The conductance of an electrolytic solution results from the movement of the ions it contains as they migrate toward the appropriate electrodes. The performance of a solid electrolyte system is strongly dependent on the nature and quality of the electrodes used for signal collection. High ionic conductivity of the solid electrolyte means high performance of fuel cells. Ion transport in solid electrolytes is decisive for the performance of fuel cells, and two electrodes are used to measure the electrical conductance of the fluid.
In the electrolyte of SOFCs, an ion, or a charge carrier, hops to an adjacent vacant site after numerous attempts in the span of one ten-trillionth of a second (1x10 -13 sec). When ion hopping occurs, the amplitude of attempt frequency becomes large and the attempt just before hopping slows down. This group thought that if this microscopic motion of the ion just before hopping to an unoccupied site is obtained by THz-TDS, they could obtain information about the conductive properties of solid electrolytes.
THz-TDS is a spectroscopic technique in which the properties of matter are probed with short pulses of terahertz radiation and the THz frequency band enables short-distance large-capacity wireless communications. Measuring with THz waves is used as non-contact, non-destructive technology.
Generally, the conductivity obtained from impedance measurements shows long-range ion transport, but is temperature dependent.
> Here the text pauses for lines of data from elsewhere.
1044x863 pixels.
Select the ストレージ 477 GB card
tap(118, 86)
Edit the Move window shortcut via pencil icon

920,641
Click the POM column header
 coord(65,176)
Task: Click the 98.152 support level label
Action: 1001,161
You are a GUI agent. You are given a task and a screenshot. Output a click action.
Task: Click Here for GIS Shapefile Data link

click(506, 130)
However, because activation energy obtained by the THz conductivity measurements reflects only the intrinsic migration energy of the oxygen vacancy, the conductivity is not temperature dependent.
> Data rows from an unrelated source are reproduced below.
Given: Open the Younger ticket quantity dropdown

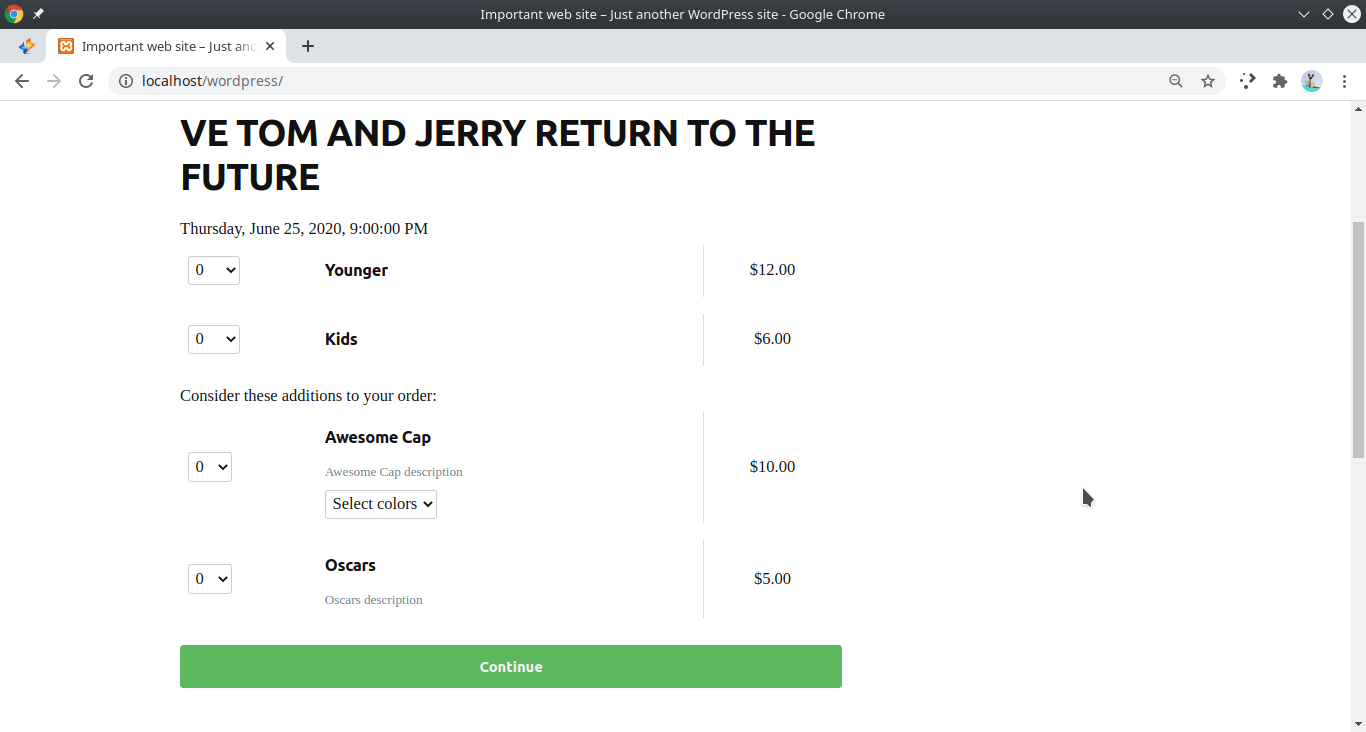Looking at the screenshot, I should (x=214, y=270).
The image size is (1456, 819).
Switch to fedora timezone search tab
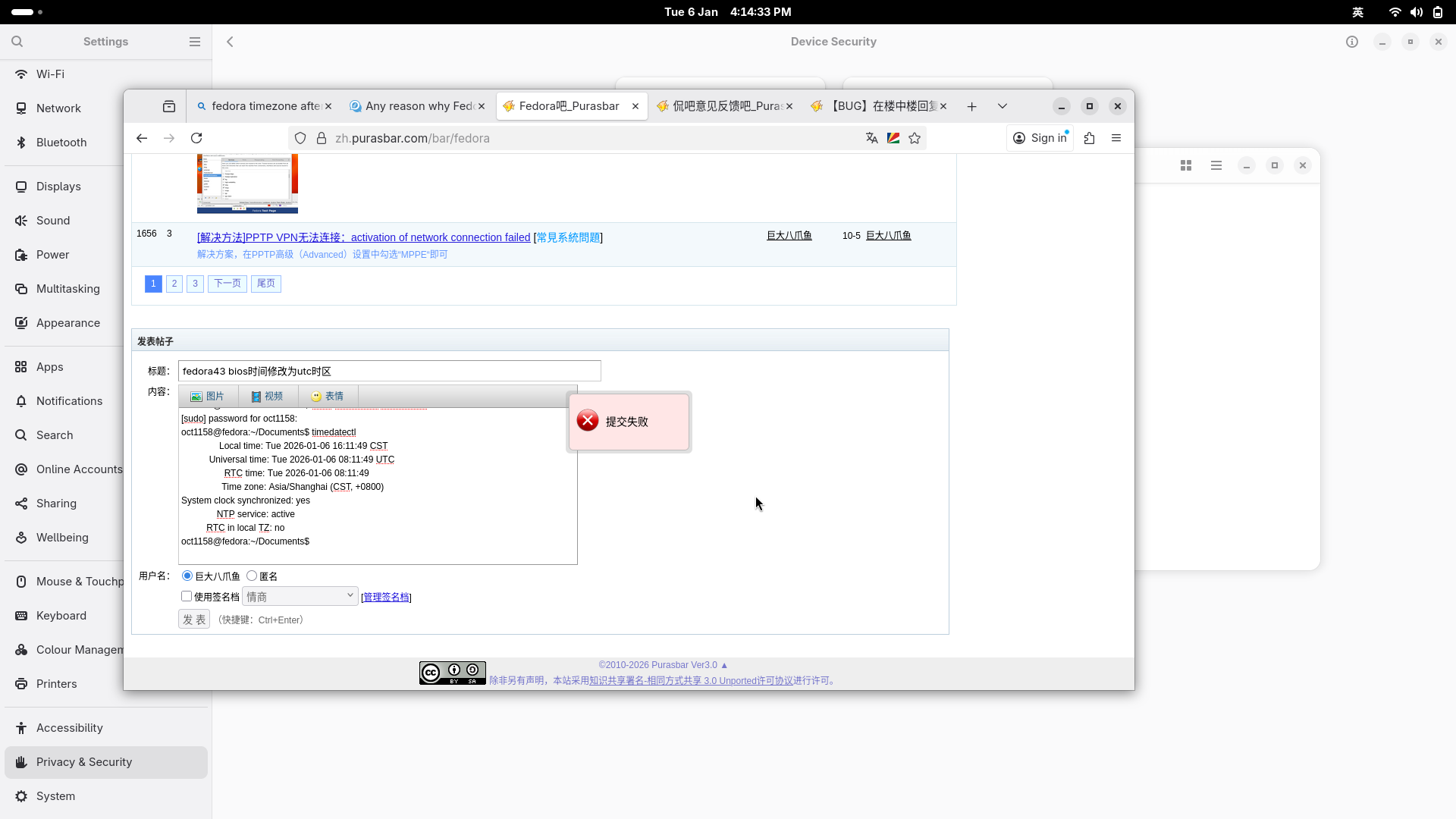(258, 106)
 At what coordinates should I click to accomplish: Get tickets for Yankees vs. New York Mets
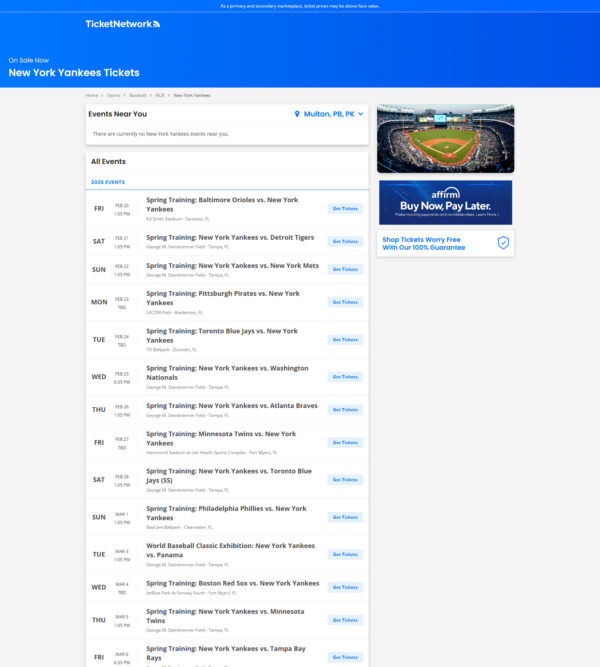pyautogui.click(x=345, y=270)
In verification experiments using THz-TDS, the researchers measured the conductivity and its temperature dependency in yttria-stabilized zirconia Zr 0.84 Y 0.16 O 2−δ (8YSZ), a widely used solid electrolyte material, to evaluate energy necessary for ion migration (activation energy). The low-frequency activation energy was obtained by impedance measurements, but, in measurements using THz waves, the THz activation energy decreased with the ionic radius of the dopant. The evaluated conductivity includes the information on the microscopic motion of the ion just before hopping to an unoccupied site occurs, which cannot easily be evaluated by conventional techniques.
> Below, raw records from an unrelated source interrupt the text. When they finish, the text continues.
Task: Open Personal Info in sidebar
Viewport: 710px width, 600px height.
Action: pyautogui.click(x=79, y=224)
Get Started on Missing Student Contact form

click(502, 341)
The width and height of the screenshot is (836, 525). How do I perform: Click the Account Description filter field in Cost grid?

Typically, the effective lattice constant increases with an increase of the dopant ionic radius, so the energy of the potential barrier at the Zr–Zr saddle point, or the energy required for the hopping to the next equivalent site, is reduced, making ionic migration easier. Thus, the group concluded that activation energy determined by the THz-TDS conductivity measurements reflected the intrinsic migration energy of the oxygen vacancy and that impedance measurements would not be able to obtain this information.
THz-TDS was found to be useful for evaluating properties of solid electrolytes, which are essential for fuel cells. Evaluation of solid electrolytes by THz-TDS can help to explore solid electrolytes that enhance the performance of fuel cells and all-solid-state batteries.